Osteoporosis: screening, prevention, and management.

Author information

1
Division of General Internal Medicine, Department of Medicine, VA Puget Sound Health Care System, University of Washington, 1660 South Columbian Way, Seattle, WA 98108, USA. Electronic address: Anna.Golob@va.gov.
2
Division of General Internal Medicine, Department of Medicine, General Internal Medicine Center, UW Medical Centre, University of Washington, 4245 Roosevelt Way Northeast, Box 354765, Seattle, WA 98105, USA.

Abstract

Osteoporosis is characterized by low bone mineral density (BMD) and abnormal bone architecture.
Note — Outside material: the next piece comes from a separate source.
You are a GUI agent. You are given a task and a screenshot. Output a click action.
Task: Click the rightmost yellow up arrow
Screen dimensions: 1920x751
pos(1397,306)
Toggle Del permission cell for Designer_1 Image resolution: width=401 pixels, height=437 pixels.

Common fracture sites are vertebrae, proximal femur, and distal forearm. Osteoporosis is underdiagnosed and undertreated. All women 65 and older should be screened. Consider screening younger postmenopausal women with elevated risk. Osteoporosis is diagnosed based on T score or a fragility fracture. Women with osteoporosis or who have a 10-year risk of any major fracture of 20% or hip fracture of 3% should be evaluated for causes of low bone density and treated with an osteoporosis-specific medication, lifestyle interventions, and calcium and vitamin D intake.

KEYWORDS:

Fragility fractures; Management; Osteopenia; Osteoporosis; Prevention; Screening

PMID:
25841602
DOI:
10.1016/j.mcna.2015.01.010
[Indexed for MEDLINE]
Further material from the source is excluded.